Is it possible to make predictions with tflite models on openmv where the input into the model is an array and not images…from the documentation I see the tf.classify function but seems to me that’s for images…
Please help.
Is it possible to make predictions with tflite models on openmv where the input into the model is an array and not images…from the documentation I see the tf.classify function but seems to me that’s for images…
Please help.
Ok I think I made that… in the meantime is there anyone who has worked withe cubeAI library? I think that has the capability to predict arrays?
Hi,
I saw that the issue has been closed and the capability has been added. However it is not clear to me how I can utilize this function, do I simple need to install the latest firmware? Also, what function does the prediction?

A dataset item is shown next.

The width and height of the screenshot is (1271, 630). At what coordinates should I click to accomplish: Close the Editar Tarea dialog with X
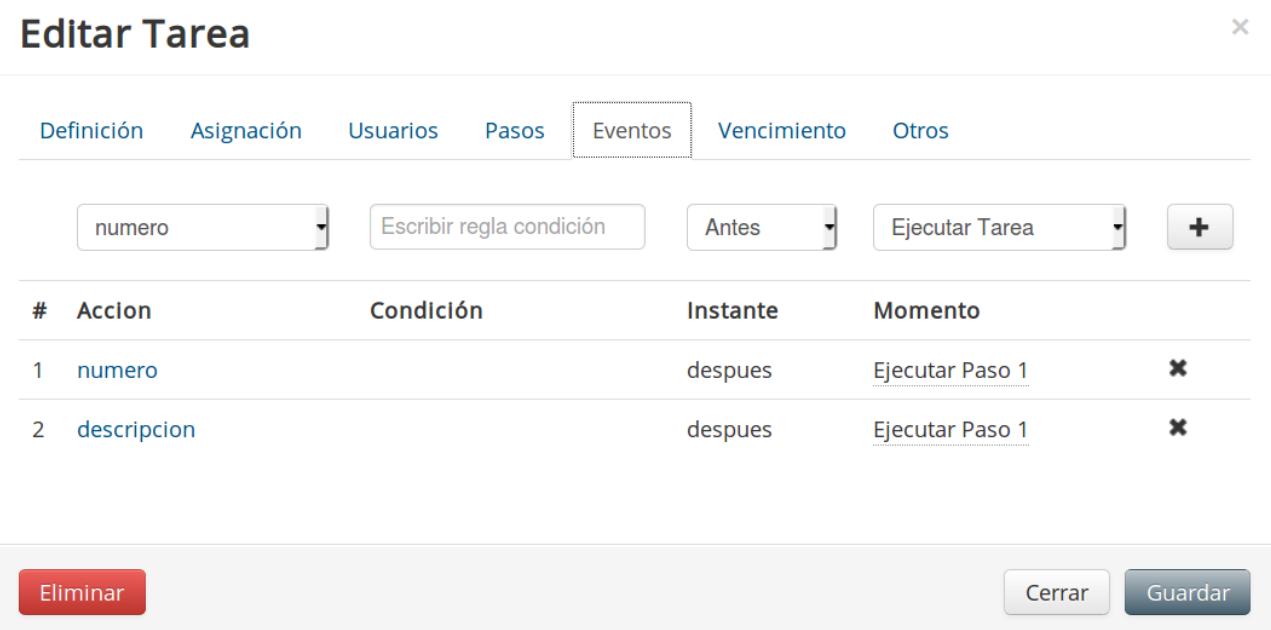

It’s not documented yet. But, there’s a new method in the latest firmware:
tf.regression(model, array) or net.regression(array)
It will take a 1d array that fits the model’s input and it will then output another 1d array.
…
I didn’t make this method so I haven’t tested it yet.

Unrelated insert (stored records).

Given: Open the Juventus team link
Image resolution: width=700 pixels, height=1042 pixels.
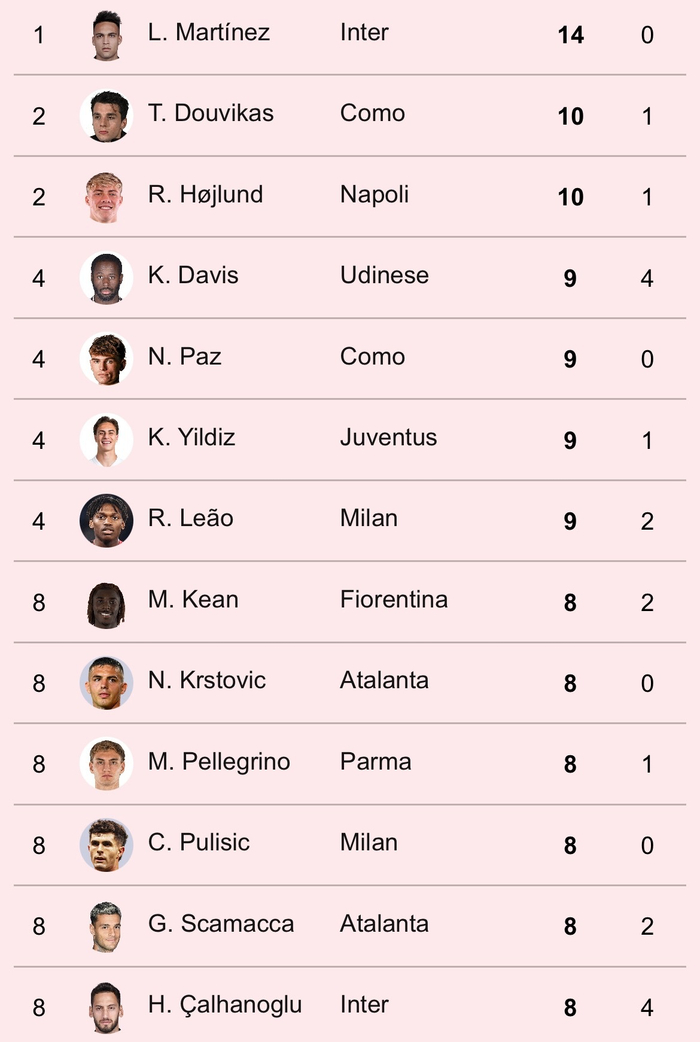Looking at the screenshot, I should pos(388,437).
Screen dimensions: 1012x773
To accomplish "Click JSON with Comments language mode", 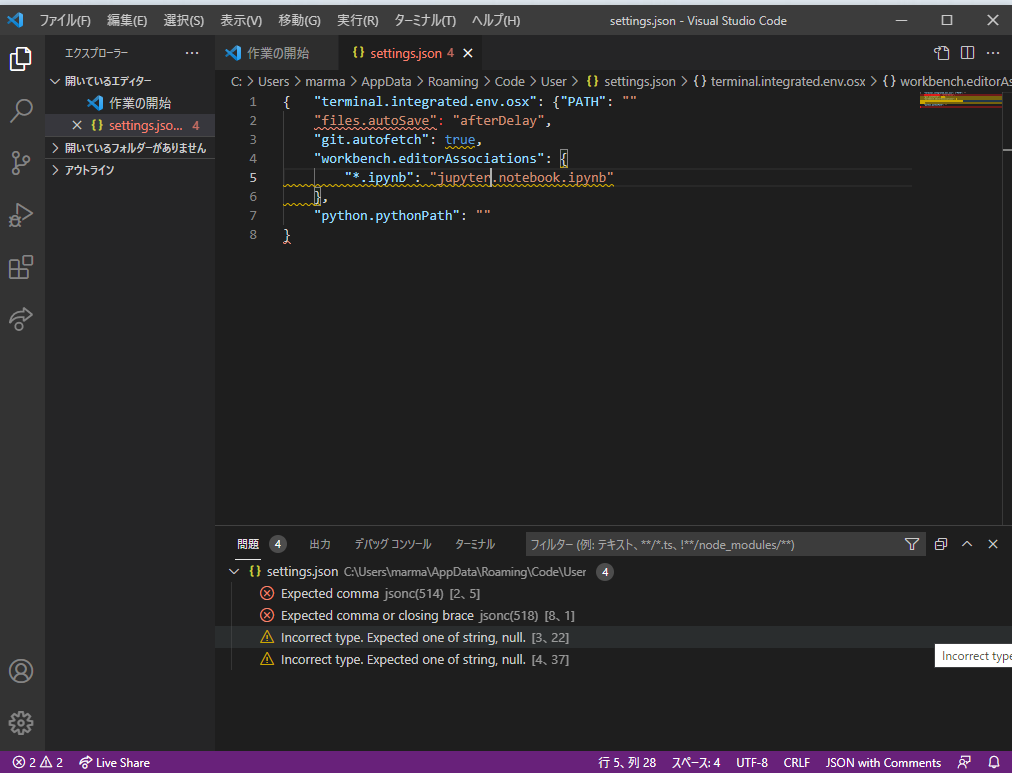I will coord(882,762).
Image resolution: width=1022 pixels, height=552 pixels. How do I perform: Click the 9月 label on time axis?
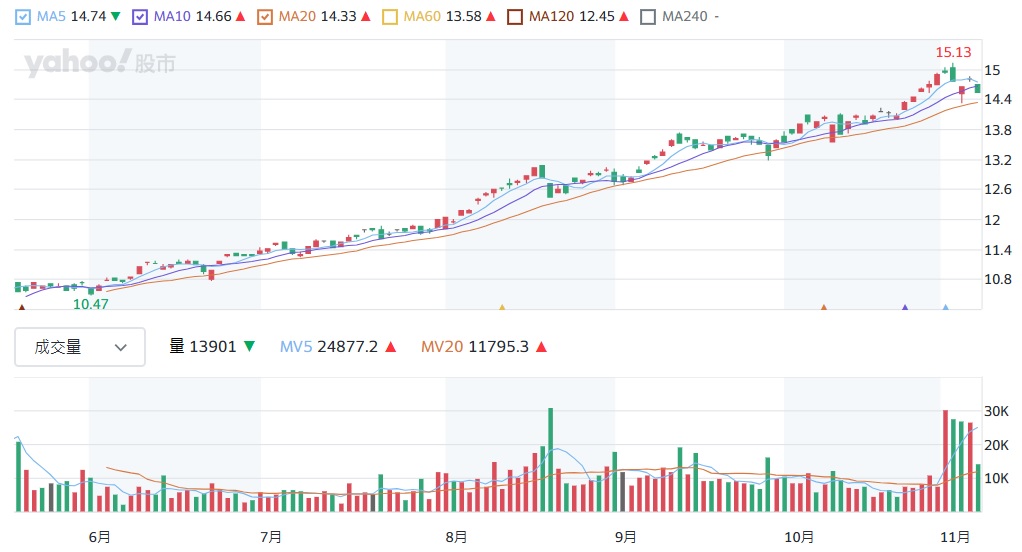point(625,537)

ok, thank you. Will try it out.
Thanks, so i have a tflite neural network model where the output layer is softmax i.e. should give an array of probabilities. My feeling is if have an input 1D array and use tf.regression, the output 1D array should be an array indicating the probability of the input belonging to each class in the model. But when I try with two different inputs, I get the same answer an output array of [0,1]. This is wrong because the examples belong to different classes so should give a different answer. Is there a way I can use tf.regression for this problem or am I doing something wrong?
Hi, I don’t know exactly. The function was contributed to our firmware by a user. I just added it to the documentation. To verify if there’s a bug I would need a know working use case to compare with.